• We have fuel performance issues when we blend low sulphur marine fuels from different sources. How can we resolve this?



  • Simon Calverley, KBC (A Yokogawa Company), Simon.Calverley@KBC.global

    A known problem with fuel oils, including low sulphur fuel oils, is instability. In an unstable fuel oil, asphaltenes precipitate so the fuel oil will have solids present. Asphaltenes are a heavy (high molecular weight) component so are found in the heaviest hydrocarbons on a refinery; lighter streams (cutters) are used to blend with the heavy streams so that the resultant fuel oil meets the specification. Some hydrocarbon species have a tendency to precipitate asphaltenes whereas others will keep them in solution; generally speaking, the more paraffinic cutters are the more likely they are to precipitate asphaltenes, whereas the more aromatic they are the more likely that asphaltenes will stay in solution. Refiners will blend fuel oils such that they are stable, thus avoiding asphaltene deposition. However when fuel oils are mixed they can become unstable; the fuel oils are said to be incompatible.

    Low sulphur fuel oils may have a tendency to be incompatible with each other as they may have more light material in them than higher sulphur specification marine fuel oils. This is because sulphur is more likely to be a constraining property than it is in higher sulphur fuel oils. Thus it becomes necessary to blend for sulphur as well as other parameters such as viscosity. A higher mass or volume of cutters may be used to achieve the sulphur specification than is the case in a higher sulphur fuel oil. These lighter materials may have a relatively high paraffin content (this is not always the case, there are some aromatic cutters such as FCC LCO) and thus be more likely to precipitate asphaltenes.

    There are numerous tests that can be performed and algorithms that can be used to predict whether a fuel oil blend, or mix of blended fuel oils are likely to produce a stable or unstable fuel oil.


  • Marcello Ferrara, ITW Technologies, mferrara@itwtechnologies.com

    The difficulty for marine engines to keep up with the times has been severely tested by the new IMO 2020 regulations which require the use of low sulphur fuels which may create deposits and fouling inside the combustion chamber and consequently cause severe damage to the pistons, liners and pistons rings, and in the worst cases lead to a sudden stop of the engine. Additionally, all of the system upstream of the engine will suffer from fouling issues.

    While lower sulphur in fuels will mean fewer harmful emissions, the loss of lubricity that sulphur brings can also make engine operations more challenging.

    Distillate ageing also contributes to increasing issues. The percentage of distillate blend components in VLSFO often come from complex secondary refinery streams where much of the natural stability has been removed or weakened.

    Distillate ageing is a chemical process that produces sludge in the presence of elevated temperature, oxygen, or by a catalyst present in the fuel (for instance, a metal). These processes can be prevented by the use of proprietary additives.

[Records supplied]
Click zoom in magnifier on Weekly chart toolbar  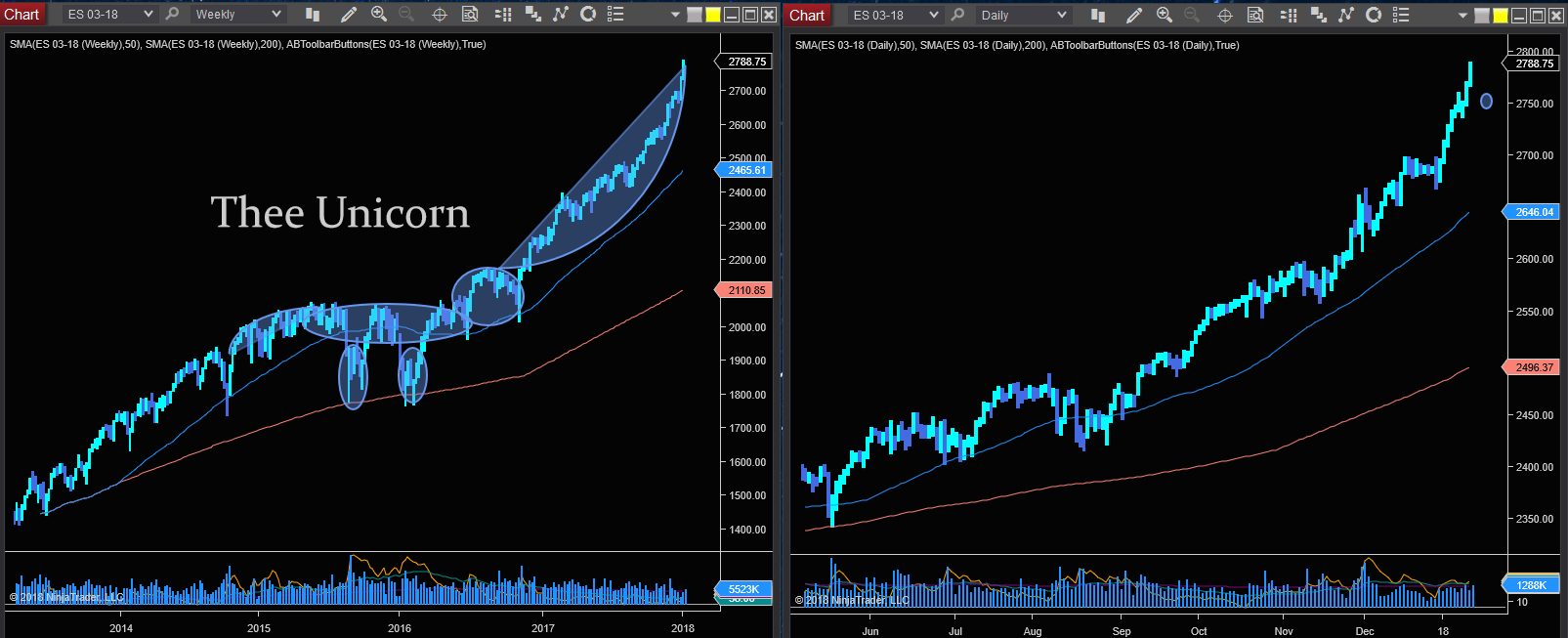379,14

...

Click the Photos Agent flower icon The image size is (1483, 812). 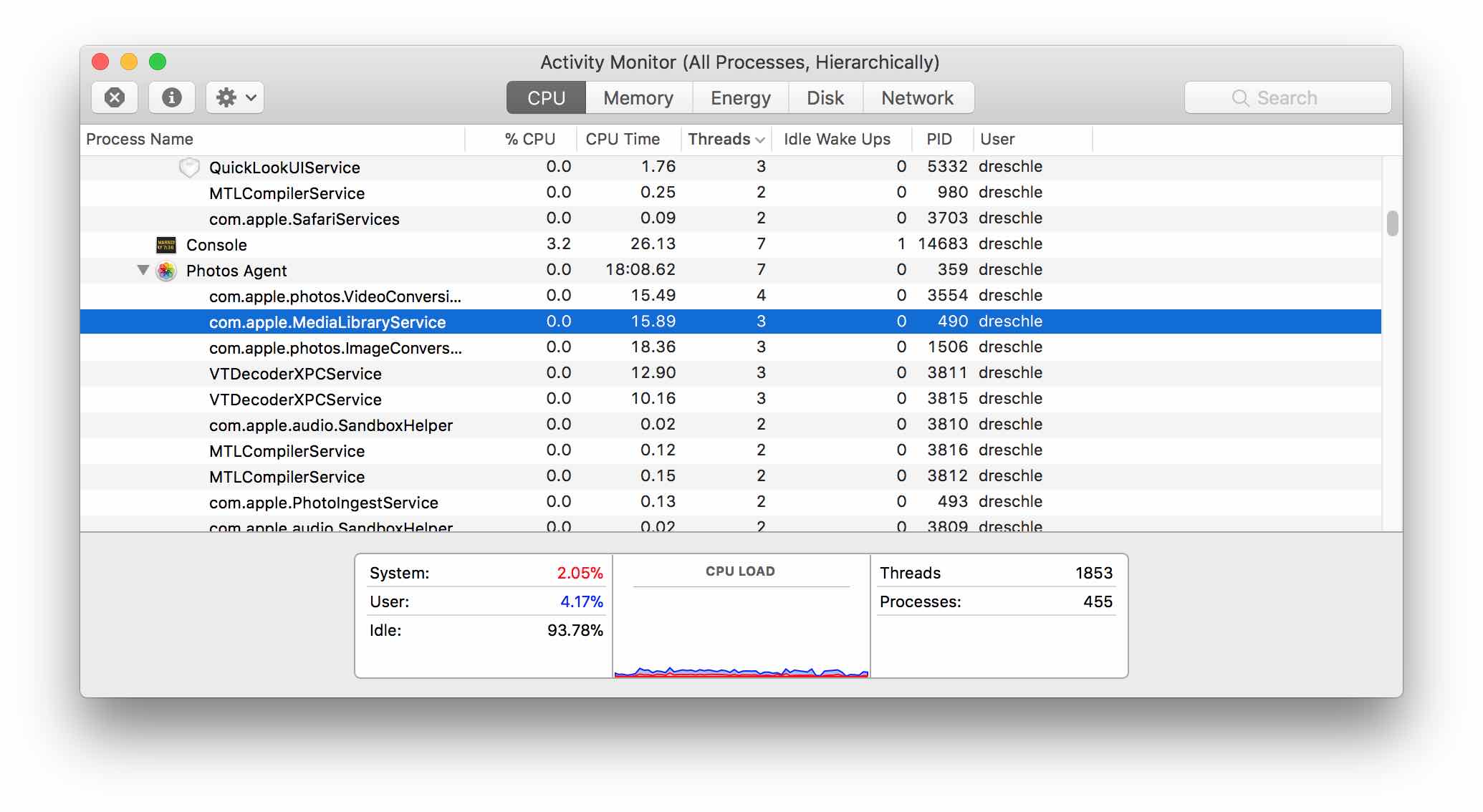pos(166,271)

...

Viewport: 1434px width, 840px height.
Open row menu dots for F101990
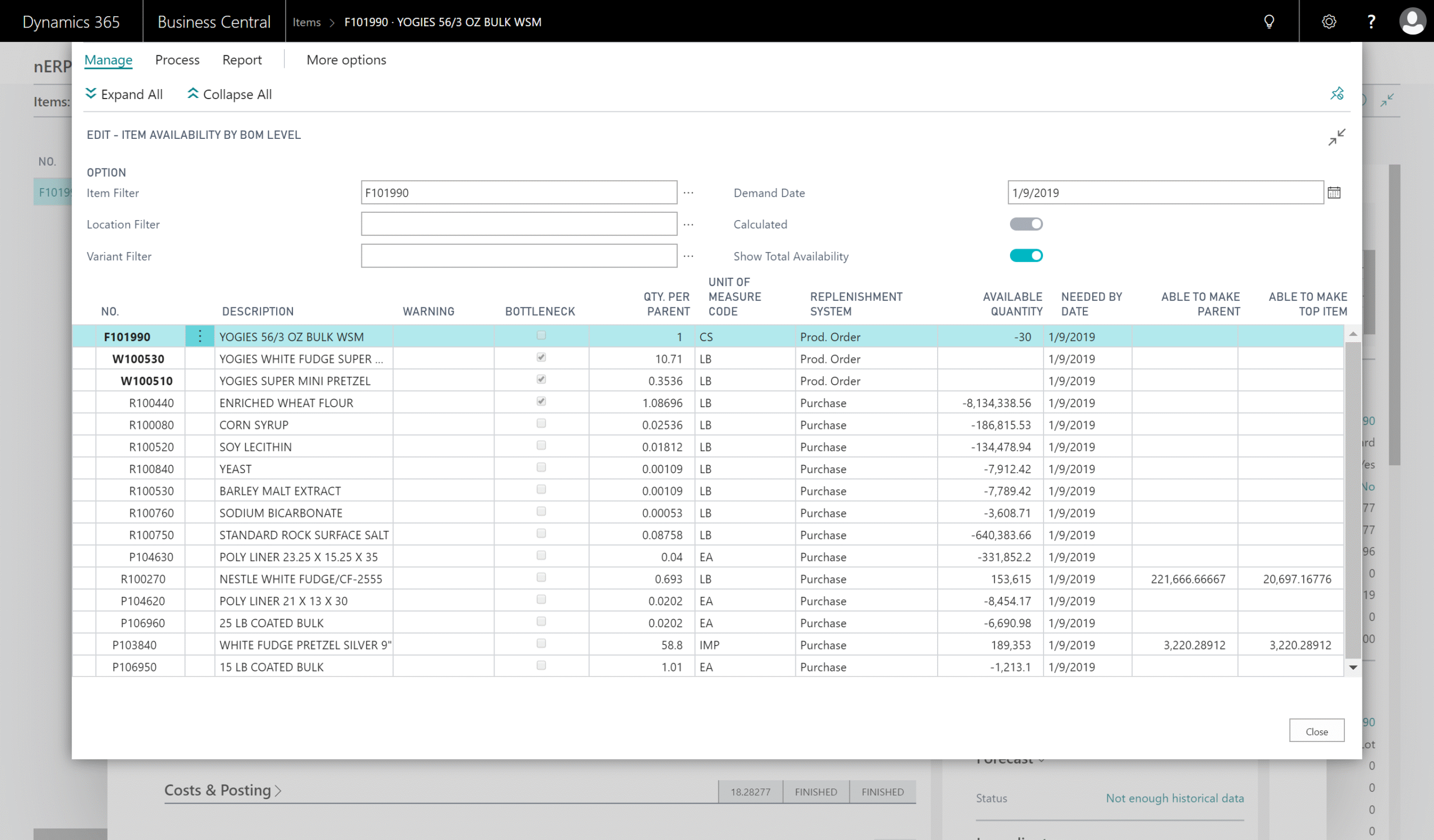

[Given request]
Reproduce verbatim everything in the fuel oil discussion from "Distillate ageing also" down to "removed or weakened.".

[Answer for the task]
Distillate ageing also contributes to increasing issues. The percentage of distillate blend components in VLSFO often come from complex secondary refinery streams where much of the natural stability has been removed or weakened.